You laugh. We become smoke and incense. Sweet coconut fiber and the croon of conch shells. I cannot wear your shindur but we move around each other just the same. We are yellow in the day. You are the sun and I see the girls giggling. But your eyes never leave mine.
“Look at me”, you whine. “Aren’t I handsome enough for your attention?”
I can hear our mothers on the sidelines. Cooing. Shutter-clicking. And I pretend for a moment that we are lovers.
“Okay”, you thaw. Lashes casting down. Bashful. The exact moment when you hear me acknowledge that your appearance is pleasing to me. You look breathless. “Don’t accuse me of staring then.”
“Wouldn’t dream of it, baby”
I raise my arms above my head, and turn to the beat of dhak.
I devour your chest with my eyes.
And your gaze becomes payesh-thick. Sweet. Wanting.
You can’t grope me in public. But I burn when our gazes catch.
“Pete Phubodin”, I say. And let you hold my hand.
I don’t look away anymore.
Your cheeks bulge with rosogolla. Pupils blown. Your mouth is syrup-slick. Sugar lips.
I thumb away the excess. You smile. Bright eyes.
You must taste very soft.
“Here”, you pout. Pointing on the other side of your cheek. I laugh and I cup your face. You look like you want to me to kiss you.

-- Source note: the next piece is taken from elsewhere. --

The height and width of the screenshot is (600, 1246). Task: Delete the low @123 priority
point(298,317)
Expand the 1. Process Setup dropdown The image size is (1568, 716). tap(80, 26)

Kiss you under the blazing sun and purple clouds. In front of our friends and our family and our faith. Enchanter-blood. I wipe your cheek and look away. Your head on my shoulder feels like blessing.
It feels like my heart will never stop racing.
We take the bus. I laugh at everything you say. Where have you been, all my life?
One night feels like I’ve lived it for years.
I can’t believe I’ve lived all this time without you.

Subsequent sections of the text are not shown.